* WORK ORDER
Starting with the first line of the data that follows, transcribe every line verbatim until the line containing "Given: Click the bright" has been transcribed.

*** Opening RECORDS SHOWN ***

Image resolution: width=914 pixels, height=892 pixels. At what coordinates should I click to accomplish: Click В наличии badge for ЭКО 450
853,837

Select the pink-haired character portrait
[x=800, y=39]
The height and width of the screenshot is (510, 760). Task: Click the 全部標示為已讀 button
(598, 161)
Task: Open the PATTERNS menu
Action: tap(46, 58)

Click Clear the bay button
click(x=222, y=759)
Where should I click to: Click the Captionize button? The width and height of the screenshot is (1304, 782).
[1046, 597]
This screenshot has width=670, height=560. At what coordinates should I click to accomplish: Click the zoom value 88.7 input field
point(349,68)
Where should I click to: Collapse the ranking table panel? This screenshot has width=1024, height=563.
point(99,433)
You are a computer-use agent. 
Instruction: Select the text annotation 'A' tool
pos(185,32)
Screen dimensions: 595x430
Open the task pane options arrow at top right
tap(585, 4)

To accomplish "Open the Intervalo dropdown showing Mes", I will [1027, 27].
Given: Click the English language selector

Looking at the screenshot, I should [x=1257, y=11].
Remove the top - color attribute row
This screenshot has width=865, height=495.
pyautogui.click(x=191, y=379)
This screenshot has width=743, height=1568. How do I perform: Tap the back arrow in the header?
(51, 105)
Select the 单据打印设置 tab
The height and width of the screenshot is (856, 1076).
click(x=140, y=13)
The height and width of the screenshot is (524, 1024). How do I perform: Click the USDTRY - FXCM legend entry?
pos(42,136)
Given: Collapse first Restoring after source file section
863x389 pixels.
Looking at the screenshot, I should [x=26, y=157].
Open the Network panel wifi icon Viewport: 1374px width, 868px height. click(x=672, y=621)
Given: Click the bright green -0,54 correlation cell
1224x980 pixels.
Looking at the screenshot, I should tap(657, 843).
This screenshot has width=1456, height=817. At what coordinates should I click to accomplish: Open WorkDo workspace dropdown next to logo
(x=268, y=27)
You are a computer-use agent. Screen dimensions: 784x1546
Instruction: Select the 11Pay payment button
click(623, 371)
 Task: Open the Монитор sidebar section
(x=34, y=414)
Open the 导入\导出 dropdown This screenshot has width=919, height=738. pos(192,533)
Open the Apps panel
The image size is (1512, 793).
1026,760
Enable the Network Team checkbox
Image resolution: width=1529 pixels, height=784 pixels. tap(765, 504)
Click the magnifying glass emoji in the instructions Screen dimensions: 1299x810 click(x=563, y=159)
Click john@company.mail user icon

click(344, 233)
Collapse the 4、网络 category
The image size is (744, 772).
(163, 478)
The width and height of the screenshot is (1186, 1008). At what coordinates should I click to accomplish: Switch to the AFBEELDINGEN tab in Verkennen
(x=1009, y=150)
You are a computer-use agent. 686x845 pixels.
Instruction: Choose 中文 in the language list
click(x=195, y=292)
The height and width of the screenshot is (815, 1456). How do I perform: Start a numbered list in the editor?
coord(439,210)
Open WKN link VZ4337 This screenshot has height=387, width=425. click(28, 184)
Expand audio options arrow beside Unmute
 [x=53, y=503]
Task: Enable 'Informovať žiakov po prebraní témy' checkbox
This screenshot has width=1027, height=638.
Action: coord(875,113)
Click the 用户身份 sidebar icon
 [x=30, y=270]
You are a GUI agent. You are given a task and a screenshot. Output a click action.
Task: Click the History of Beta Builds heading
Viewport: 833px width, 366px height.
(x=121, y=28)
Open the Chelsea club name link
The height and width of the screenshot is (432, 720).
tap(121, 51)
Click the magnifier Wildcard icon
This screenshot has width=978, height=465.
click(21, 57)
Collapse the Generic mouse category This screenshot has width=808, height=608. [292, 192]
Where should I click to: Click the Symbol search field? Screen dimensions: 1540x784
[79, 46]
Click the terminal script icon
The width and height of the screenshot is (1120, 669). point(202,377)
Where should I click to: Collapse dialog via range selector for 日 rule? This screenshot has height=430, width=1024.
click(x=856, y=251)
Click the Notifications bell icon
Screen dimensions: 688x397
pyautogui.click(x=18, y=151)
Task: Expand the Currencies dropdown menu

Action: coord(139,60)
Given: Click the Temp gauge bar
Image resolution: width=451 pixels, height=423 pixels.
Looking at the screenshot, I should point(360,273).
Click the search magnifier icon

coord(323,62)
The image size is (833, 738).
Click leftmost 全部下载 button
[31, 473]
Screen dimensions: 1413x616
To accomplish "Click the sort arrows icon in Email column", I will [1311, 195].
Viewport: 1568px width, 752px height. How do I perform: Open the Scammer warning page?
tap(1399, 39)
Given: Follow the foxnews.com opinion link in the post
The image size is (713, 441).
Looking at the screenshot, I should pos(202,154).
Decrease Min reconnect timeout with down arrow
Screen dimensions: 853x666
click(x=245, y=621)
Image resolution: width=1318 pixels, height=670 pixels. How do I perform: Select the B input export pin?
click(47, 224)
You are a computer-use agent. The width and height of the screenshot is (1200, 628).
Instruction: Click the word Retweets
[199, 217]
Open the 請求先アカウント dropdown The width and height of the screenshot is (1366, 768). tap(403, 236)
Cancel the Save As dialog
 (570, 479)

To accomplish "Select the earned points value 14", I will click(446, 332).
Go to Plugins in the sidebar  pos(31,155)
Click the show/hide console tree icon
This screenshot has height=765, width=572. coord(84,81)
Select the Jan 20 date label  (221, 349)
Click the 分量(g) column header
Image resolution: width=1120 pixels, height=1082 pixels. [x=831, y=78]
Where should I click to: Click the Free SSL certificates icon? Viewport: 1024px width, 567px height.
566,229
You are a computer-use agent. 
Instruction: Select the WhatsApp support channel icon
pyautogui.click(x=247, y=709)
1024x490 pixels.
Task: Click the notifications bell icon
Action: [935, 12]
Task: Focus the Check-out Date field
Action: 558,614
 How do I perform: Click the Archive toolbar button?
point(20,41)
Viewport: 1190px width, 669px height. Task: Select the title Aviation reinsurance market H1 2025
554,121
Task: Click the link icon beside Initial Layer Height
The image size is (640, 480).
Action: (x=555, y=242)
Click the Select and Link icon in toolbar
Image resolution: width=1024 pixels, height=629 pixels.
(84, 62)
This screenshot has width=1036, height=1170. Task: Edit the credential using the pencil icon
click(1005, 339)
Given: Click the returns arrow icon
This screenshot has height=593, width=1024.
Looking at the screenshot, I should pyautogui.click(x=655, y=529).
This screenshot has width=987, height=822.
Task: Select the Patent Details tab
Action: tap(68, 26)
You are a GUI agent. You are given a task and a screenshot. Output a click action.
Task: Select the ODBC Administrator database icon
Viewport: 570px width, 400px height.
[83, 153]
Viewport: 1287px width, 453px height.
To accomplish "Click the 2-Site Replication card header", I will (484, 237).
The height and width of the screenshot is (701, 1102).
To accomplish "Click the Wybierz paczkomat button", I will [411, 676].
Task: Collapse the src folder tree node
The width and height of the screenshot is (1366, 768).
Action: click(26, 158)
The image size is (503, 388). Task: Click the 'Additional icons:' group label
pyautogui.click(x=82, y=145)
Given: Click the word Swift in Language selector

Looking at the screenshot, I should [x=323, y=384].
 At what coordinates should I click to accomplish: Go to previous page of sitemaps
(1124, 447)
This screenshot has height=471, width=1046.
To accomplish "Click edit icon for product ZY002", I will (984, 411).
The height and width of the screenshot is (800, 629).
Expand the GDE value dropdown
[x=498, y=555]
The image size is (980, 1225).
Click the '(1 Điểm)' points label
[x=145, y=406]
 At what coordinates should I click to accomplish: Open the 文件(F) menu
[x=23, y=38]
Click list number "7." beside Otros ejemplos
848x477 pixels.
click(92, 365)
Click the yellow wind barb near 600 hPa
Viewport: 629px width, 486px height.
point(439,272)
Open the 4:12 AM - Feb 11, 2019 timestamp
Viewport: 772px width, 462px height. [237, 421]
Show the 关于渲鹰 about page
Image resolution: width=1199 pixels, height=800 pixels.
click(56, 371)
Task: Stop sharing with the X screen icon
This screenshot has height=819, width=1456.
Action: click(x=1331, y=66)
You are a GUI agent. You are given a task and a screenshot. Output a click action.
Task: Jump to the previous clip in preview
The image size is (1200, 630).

*** Closing RECORDS SHOWN ***

* ANSWER AREA
Image resolution: width=914 pixels, height=892 pixels. At what coordinates should I click to accomplish: Click В наличии badge for ЭКО 450
853,837

Select the pink-haired character portrait
[x=800, y=39]
The height and width of the screenshot is (510, 760). Task: Click the 全部標示為已讀 button
(598, 161)
Task: Open the PATTERNS menu
Action: tap(46, 58)

Click Clear the bay button
click(x=222, y=759)
Where should I click to: Click the Captionize button? The width and height of the screenshot is (1304, 782).
[1046, 597]
This screenshot has width=670, height=560. At what coordinates should I click to accomplish: Click the zoom value 88.7 input field
point(349,68)
Where should I click to: Collapse the ranking table panel? This screenshot has width=1024, height=563.
point(99,433)
You are a computer-use agent. 
Instruction: Select the text annotation 'A' tool
pos(185,32)
Screen dimensions: 595x430
Open the task pane options arrow at top right
tap(585, 4)

To accomplish "Open the Intervalo dropdown showing Mes", I will [1027, 27].
Given: Click the English language selector

Looking at the screenshot, I should [x=1257, y=11].
Remove the top - color attribute row
This screenshot has width=865, height=495.
pyautogui.click(x=191, y=379)
This screenshot has width=743, height=1568. How do I perform: Tap the back arrow in the header?
(51, 105)
Select the 单据打印设置 tab
The height and width of the screenshot is (856, 1076).
click(x=140, y=13)
The height and width of the screenshot is (524, 1024). How do I perform: Click the USDTRY - FXCM legend entry?
pos(42,136)
Given: Collapse first Restoring after source file section
863x389 pixels.
Looking at the screenshot, I should [x=26, y=157].
Open the Network panel wifi icon Viewport: 1374px width, 868px height. click(x=672, y=621)
Given: Click the bright green -0,54 correlation cell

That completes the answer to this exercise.